第57話

約束
656
2023/01/29 14:36
 柏木side



  あの日、

  私はいつも通り鼻歌混じりに家の扉を開けた。


戸川 湊
 あ、

  当時付き合ってた彼が他の女を抱いていたけど、

  その時は、凄く悲しかったけど
和泉冴羅
 良かったじゃん別れれて!!
付き合ってても時間の無駄だったんだよ!
  なんて言って励ましてくれる親友が居たから

  直ぐ立ち直れたし、

  まあ、そういうこともあるよねなんて

  自分に言い聞かして、

  少し苦い思い出として頭の片隅に残した。

  そんな時、ミセスに出会った。

    Baby 偽らないで

    自分を忘れそうなら

    そんな奴らとは離れなよ

柏木あなた
 Mrs.

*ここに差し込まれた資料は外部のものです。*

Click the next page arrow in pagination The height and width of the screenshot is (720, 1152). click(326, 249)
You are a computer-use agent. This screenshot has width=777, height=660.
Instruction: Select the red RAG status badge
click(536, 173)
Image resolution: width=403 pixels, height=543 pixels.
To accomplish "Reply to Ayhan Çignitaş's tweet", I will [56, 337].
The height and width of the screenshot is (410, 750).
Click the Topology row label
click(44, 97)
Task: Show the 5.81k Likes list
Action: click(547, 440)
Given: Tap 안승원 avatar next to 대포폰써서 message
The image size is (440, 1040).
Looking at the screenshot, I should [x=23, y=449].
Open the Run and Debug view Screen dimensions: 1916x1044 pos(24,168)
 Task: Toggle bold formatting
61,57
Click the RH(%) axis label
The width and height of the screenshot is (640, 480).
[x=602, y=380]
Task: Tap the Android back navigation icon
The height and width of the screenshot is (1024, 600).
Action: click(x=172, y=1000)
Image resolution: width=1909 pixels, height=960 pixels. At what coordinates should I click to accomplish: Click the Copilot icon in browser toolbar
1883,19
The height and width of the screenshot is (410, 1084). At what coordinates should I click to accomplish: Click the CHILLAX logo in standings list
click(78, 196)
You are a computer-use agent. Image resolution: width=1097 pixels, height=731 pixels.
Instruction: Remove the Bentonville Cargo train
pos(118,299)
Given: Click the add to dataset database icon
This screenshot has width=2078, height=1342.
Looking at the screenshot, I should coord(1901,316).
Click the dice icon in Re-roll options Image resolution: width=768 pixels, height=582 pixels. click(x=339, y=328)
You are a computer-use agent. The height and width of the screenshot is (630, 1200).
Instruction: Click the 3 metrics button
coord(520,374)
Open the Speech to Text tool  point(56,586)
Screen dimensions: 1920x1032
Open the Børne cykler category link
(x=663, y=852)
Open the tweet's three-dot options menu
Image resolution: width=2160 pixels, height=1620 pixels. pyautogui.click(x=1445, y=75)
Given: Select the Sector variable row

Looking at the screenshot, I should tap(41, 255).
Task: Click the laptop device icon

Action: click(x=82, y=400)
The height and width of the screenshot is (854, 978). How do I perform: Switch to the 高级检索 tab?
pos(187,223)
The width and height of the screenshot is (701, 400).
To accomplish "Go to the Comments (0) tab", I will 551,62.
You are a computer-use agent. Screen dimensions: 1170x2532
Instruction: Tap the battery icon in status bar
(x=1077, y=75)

GREEN APPLE…、 

  自分と生年月日が同じ人を調べていた

  ただそれだけだった。




  1996年9月14日産まれ


     女優    柏木あなた

  バンド ボーカル 大森元貴

     …
   
柏木あなた
 大森さん、… 

  ほんの少しの出来心で、

  検索にかけて、

  ミセスの楽曲に出会って

  毎日が彩られて、キラキラしてる様に思えて
  そんな歌詞を生み出しているのが

  自分と同じ年齢の大森さんだと言うことを知って

  凄く尊敬して、彼の作る音楽に惹かれて


  ある番組で実際に大森さんと会って

大森元貴
 柏木さん!笑 


  気付けば好きって実感していて
  気付けば、今、隣に居させて貰ってて
柏木あなた
 大森さん、… 
大森元貴
 ん?、笑 

  優しく微笑みかけてくれる大森さんに

  毎回胸が鳴って
  他の女性と話してたりするとちょっと

  胸が締め付けられて
柏木あなた
 ズルいですね…ほんとーに、 

  過去の辛いことなんて

  ちっぽけなものにしてくれる大森さんが
大森元貴
え?笑 
柏木あなた
 大好きです、
大森元貴
 知ってますよ、笑 

  そんな所も好きで、

  なんて、本当にどうかしている…
  瀬戸さんとの一件で、

  少し濁った空気が私たちの間に出来た。

  それは、瀬戸さんの存在のせいじゃなくて

  私がその事で、大森さんの前で泣いてしまったから

  大森さんは黙って背中をさすってくれてたけど

  きっと良い気はしてなかったと思う。

  前までは気にしてなかった沈黙に

  気まずさを覚えた。

  今、彼は何考えてるんだろうって

  不安になったりする。
  もしかしたら、飽きられちゃったかも

  瀬戸さんに未練持ってるって思われたかも

  そうじゃないのに、

  私が泣いたのは

  瀬戸さんとの関係が原因じゃないのに。

  きっと誤解させてしまったような気がして
柏木あなた
 …、
  あの日泣いたのは、

  大森さんが離れていっちゃう様な気がしたからで
  
  そんな事思うと、また涙が止まらなくなって
大森元貴
 柏木さん、?… 
柏木あなた
 っ…泣 
大森元貴
 、…
  また、困らせてる…
柏木あなた
 、大森さんっ… 
大森元貴
 ん、? 
柏木あなた
 貴方のせいで、凄く凄く辛いです…っ 
大森元貴
 え、っ 
柏木あなた
 、最近ずっと、っ…
大森さんが、離れてっちゃう気がして、っ
柏木あなた
 凄く怖い…、っ…泣 
大森元貴
 柏木さん、?、… 
大森元貴
 僕は、ずっと傍に居ますよ 
大森元貴
 絶対、離しません…、貴方を 

  優しい香りに包まれて

  また視界が滲んで

  なんか、私、弱くなった気がする
大森元貴
 死ぬまで一生傍に居るから、
大森元貴
 死んでも一緒に居てください、笑 
柏木あなた
 …うん…っ、泣 
大森元貴
 んはは笑 やった、笑 


  大森さんの笑い声が響いて

  間の空気が軽くなった気がした。


大森元貴
 約束ですよ、? 
柏木あなた
 はい、約束です、笑 


  そう言って、小指を絡めた。